Eve und der letzte Gentleman (1999)

Regie: Hugh Wilson
Original-Titel: Blast from the Past
Erscheinungsjahr: 1999
Genre: Rom-Com, Liebesfilm
IMDB-Link: Blast from the Past


Ich bin halt ein alter Romantiker. Wenn ein junger Herr mit guten Manieren auftaucht, sagen wir mal, von Brendan Fraser gespielt, und er öffnet einer junger Dame wie Alicia Silverstone galant die Türen, dann freue ich mich einfach darüber, dass Werte wie Respekt und Anstand hochgehalten werden. Auch beim Porno warte ich immer darauf, dass am Ende geheiratet wird, aber ich sage euch: Dieses Genre ist sowas von enttäuschend! Also lieber bei der Rom-Com bleiben, und in diesem Genre ist „Eve und der letzte Gentleman“ ein durchaus gelungener Beitrag, der vielleicht ein wenig Patina angesetzt hat in den letzten 23 Jahren, aber hey, wer nicht? Allein die Story ist schon entzückend: Als ein Jet nach einem Unfall auf sein Haus knallt, geht der leicht neurotische Wissenschaftler Calvin Webber (Christopher Walken) mit seiner Ehefrau (Sissy Spacek) in den Luftschutzkeller, und weil er vom Jet nichts weiß, sondern glaubt, dass die Sowjets eine Atombombe über L.A. gezündet hätten, bleibt das Ehepaar 35 Jahre lang abgeschottet von der Außenwelt da unten. Als ihr Sohn Adam (eben Brendan Fraser) sozusagen das Licht der Welt erblickt, da er losgeschickt wird, um neue Vorräte zu kaufen, und auf die kesse Eve (Alicia Silverstone) stößt, wirkt er nicht nur wie aus der Zeit gefallen, sondern ist dies wortwörtlich.
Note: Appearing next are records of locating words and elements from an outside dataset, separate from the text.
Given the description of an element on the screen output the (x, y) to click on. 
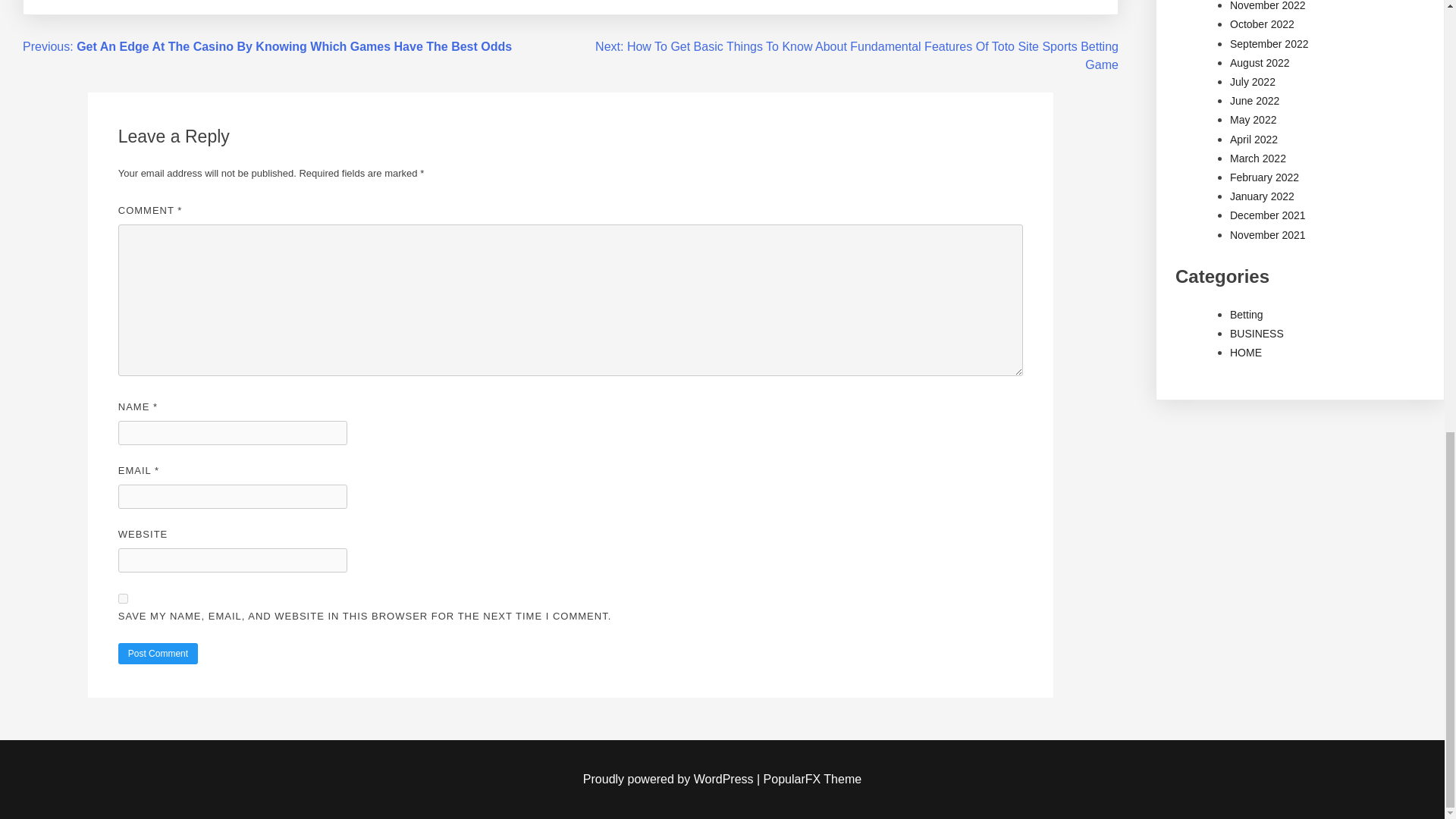
Post Comment (157, 653)
Post Comment (157, 653)
yes (122, 598)
Given the description of an element on the screen output the (x, y) to click on. 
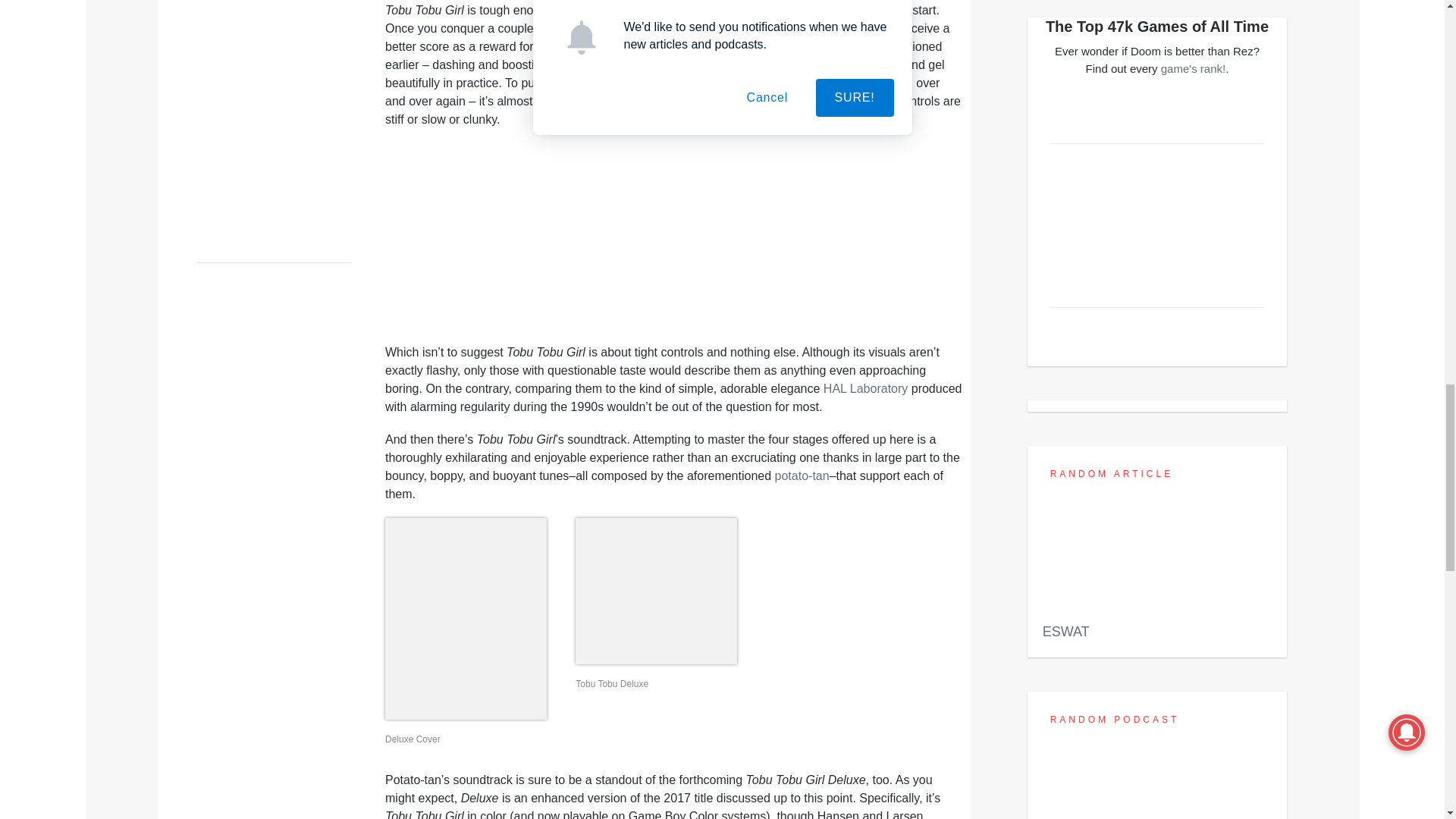
HAL Laboratory (865, 388)
potato-tan (801, 475)
Given the description of an element on the screen output the (x, y) to click on. 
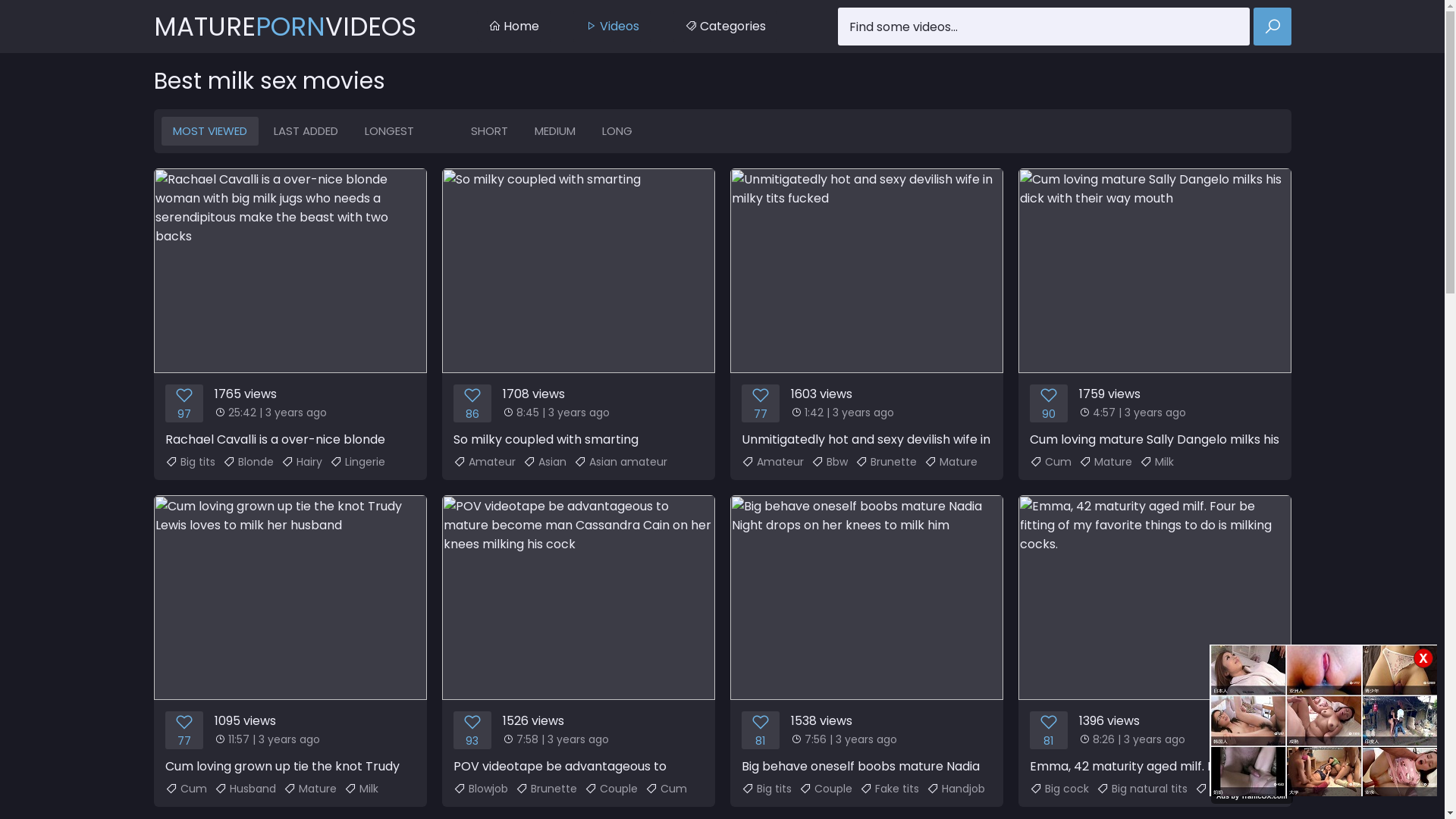
Big tits Element type: text (1220, 788)
Big tits Element type: text (766, 788)
Husband Element type: text (244, 788)
Cum Element type: text (1050, 461)
Handjob Element type: text (955, 788)
Categories Element type: text (725, 26)
Amateur Element type: text (772, 461)
Milk Element type: text (1156, 461)
Bbw Element type: text (829, 461)
MOST VIEWED Element type: text (208, 130)
LAST ADDED Element type: text (305, 130)
Search X Videos Element type: hover (1063, 26)
Couple Element type: text (610, 788)
Milk Element type: text (361, 788)
Big natural tits Element type: text (1141, 788)
Big cock Element type: text (1058, 788)
Cum Element type: text (665, 788)
Asian amateur Element type: text (619, 461)
Couple Element type: text (825, 788)
Asian Element type: text (544, 461)
Mature Element type: text (1104, 461)
Blowjob Element type: text (480, 788)
LONG Element type: text (616, 130)
SHORT Element type: text (489, 130)
Brunette Element type: text (885, 461)
LONGEST Element type: text (389, 130)
Find Element type: hover (1271, 26)
Lingerie Element type: text (356, 461)
Ads by TrafficOX.com Element type: text (1251, 795)
Mature Element type: text (949, 461)
MATUREPORNVIDEOS Element type: text (284, 26)
Amateur Element type: text (484, 461)
Hairy Element type: text (300, 461)
Big tits Element type: text (190, 461)
Blonde Element type: text (247, 461)
Brunette Element type: text (546, 788)
Cum Element type: text (186, 788)
Home Element type: text (512, 26)
Videos Element type: text (611, 26)
MEDIUM Element type: text (554, 130)
So milky coupled with smarting Element type: text (577, 307)
Mature Element type: text (309, 788)
Fake tits Element type: text (889, 788)
Given the description of an element on the screen output the (x, y) to click on. 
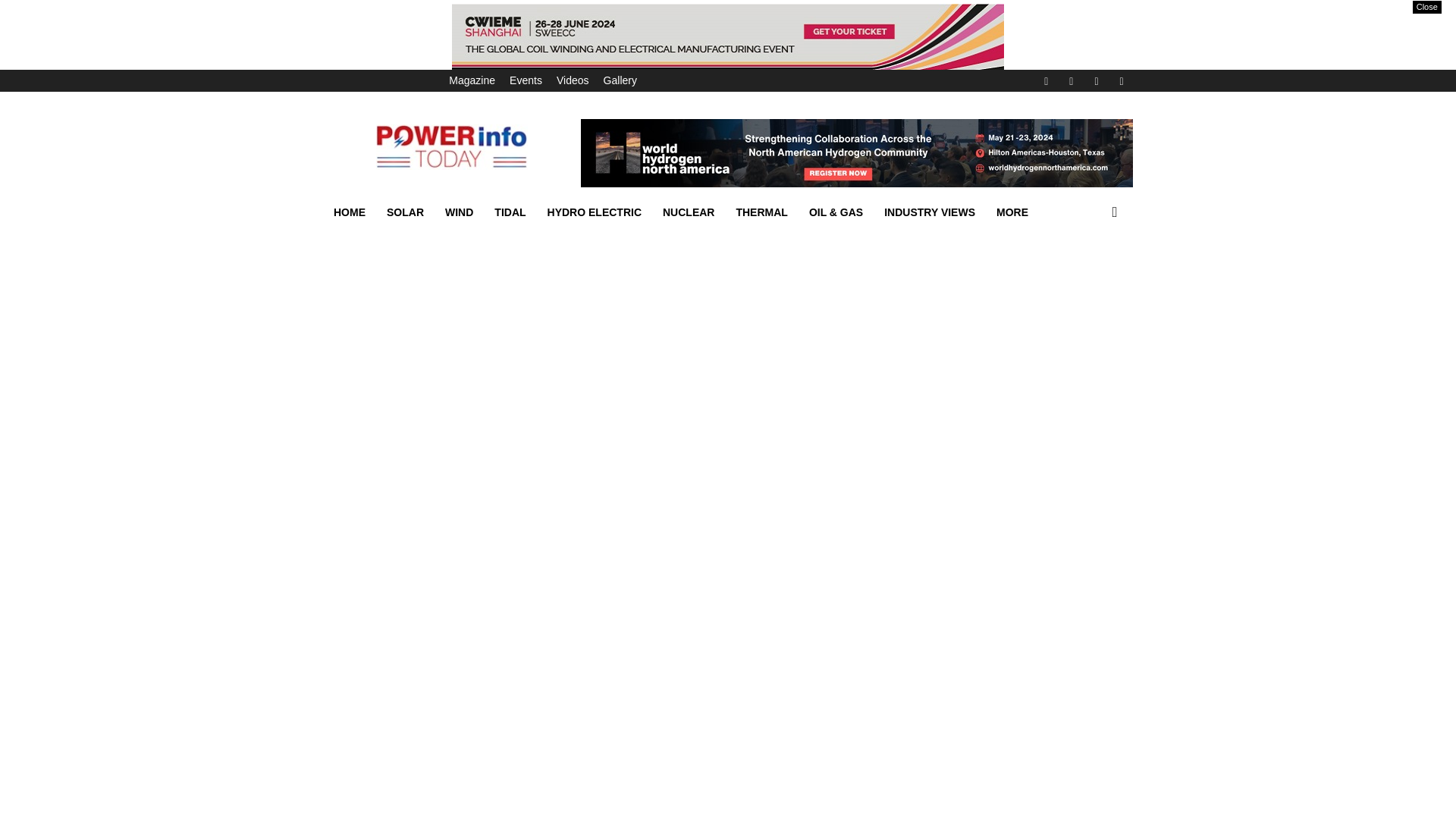
Twitter (1096, 79)
Magazine (471, 80)
Facebook (1046, 79)
Youtube (1120, 79)
Gallery (620, 80)
Linkedin (1071, 79)
Power Info Today (451, 146)
Events (525, 80)
Videos (572, 80)
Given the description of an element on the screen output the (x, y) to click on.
Wie gesagt, fast ein Vierteljahrhundert nach Erscheinen des Films wirken manche Gags schon etwas angestaubt, und doch hat der Film seine Momente und kann auch heute noch gut unterhalten, was auch an der gut aufgelegten Besetzung liegt. Gute Screwball-Komödien sterben eben nie aus.